Here is an example stack trace from OS4.1 update 4 using this threaded version of libcurl: http://homepage.ntlworld.com/cdyoung/tm ... readed.lha (NB: SSL does not work on this build). It can be tested with NetSurf 2.9 by copying the archive version of libcurl.so.7 into NetSurf's directory.
Stack trace:
native kernel module kernel+0x00012450
native kernel module dos.library.kmod+0x0002a4a4
native kernel module dos.library.kmod+0x000221d8
native kernel module dos.library.kmod+0x00019404
native kernel module dos.library.kmod+0x00005ab4
module LIBS:bsdsocket.library at 0x6FB80EF8 (section 5 @ 0x2DED8)

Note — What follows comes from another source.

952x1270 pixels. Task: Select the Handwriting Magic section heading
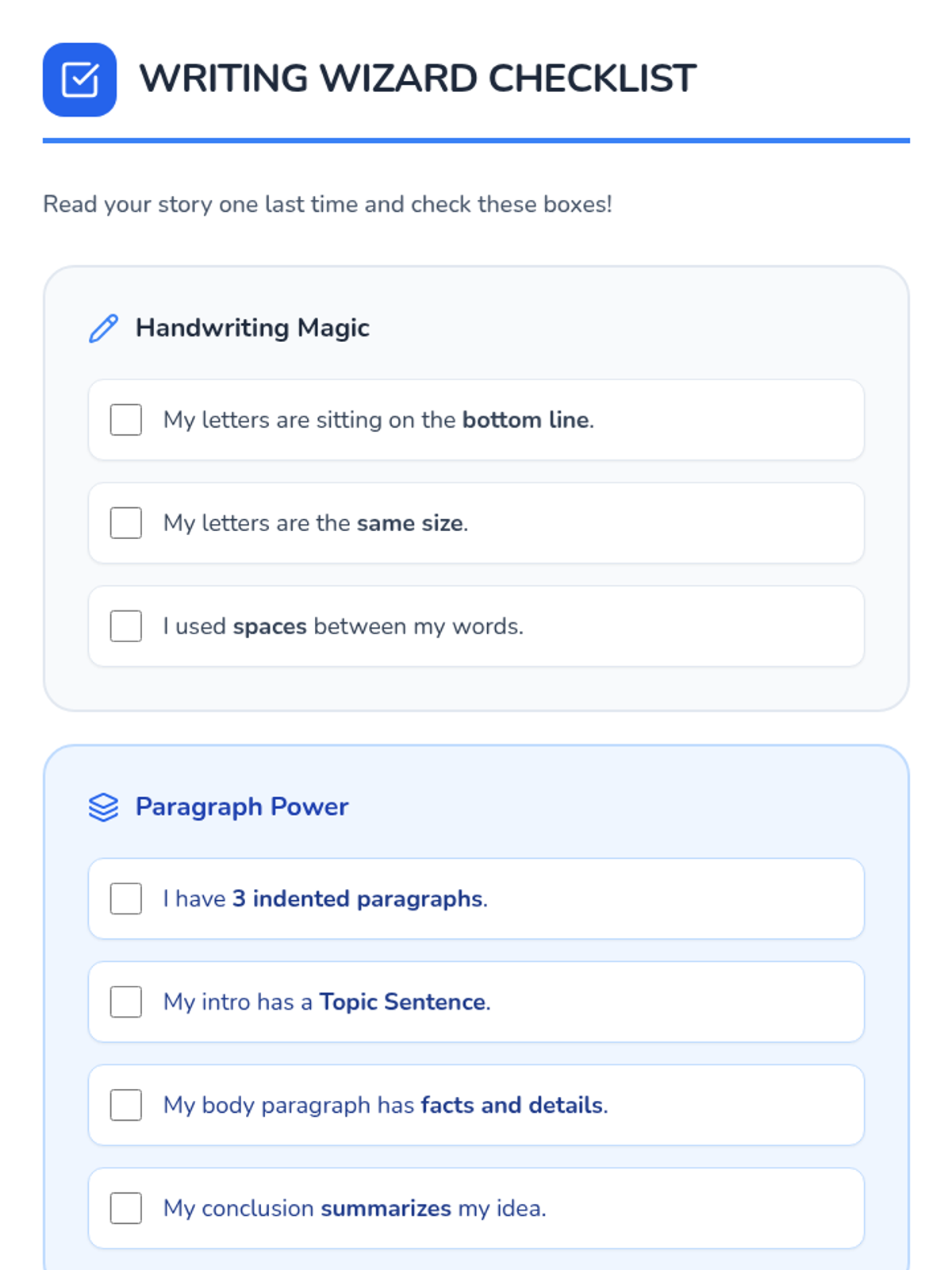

module LIBS:bsdsocket.library at 0x6FB81260 (section 5 @ 0x2E240)
module LIBS:bsdsocket.library at 0x6FB8CA1C (section 5 @ 0x399FC)

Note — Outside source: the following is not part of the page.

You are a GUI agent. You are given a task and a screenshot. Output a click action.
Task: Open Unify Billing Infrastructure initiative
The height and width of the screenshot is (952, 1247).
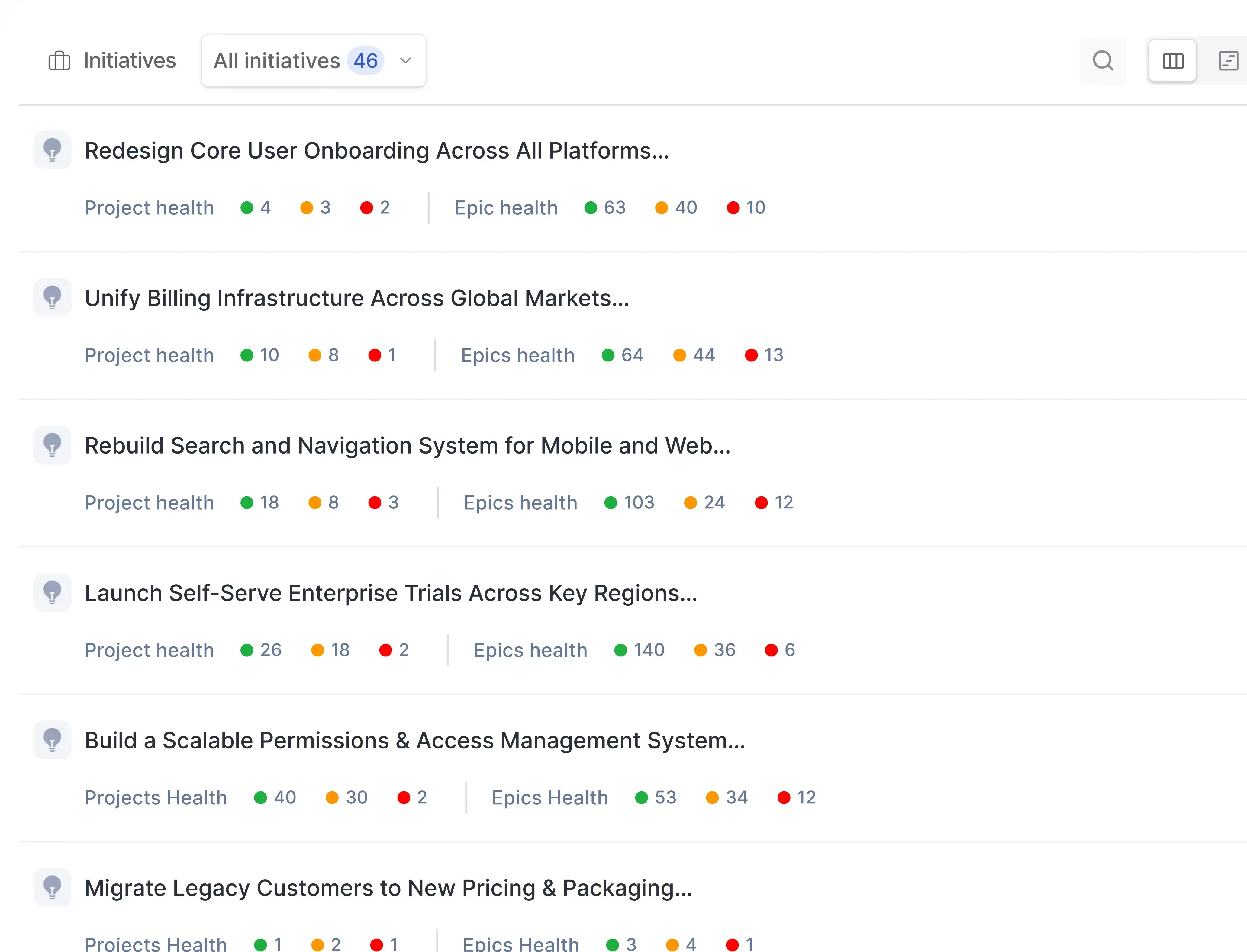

module LIBS:bsdsocket.library at 0x6FB8DF44 (section 5 @ 0x3AF24)
module LIBS:bsdsocket.library at 0x6FB806E8 (section 5 @ 0x2D6C8)
libcurl.so.7:Curl_ipv4_resolve_r()+0xA8 (section 9 @ 0x32cf0)
libcurl.so.7:gethostbyname_thread()+0x20 (section 9 @ 0x41370)
libcurl.so.7:curl_thread_create_thunk()+0x4C (section 9 @ 0x3f630)
pthreads.library:run()+0x278 (section 1 @ 0x4134)
pthreads.library:ThreadCode()+0x35C (section 1 @ 0x44dc)
native kernel module dos.library.kmod+0x00022a0c
native kernel module kernel+0x0003af48
native kernel module kernel+0x0003afc8
Another one, this time with OWB:
Stack trace:
module LIBS:bsdsocket.library at 0x6FC02EB8 (section 5 @ 0x4CE98)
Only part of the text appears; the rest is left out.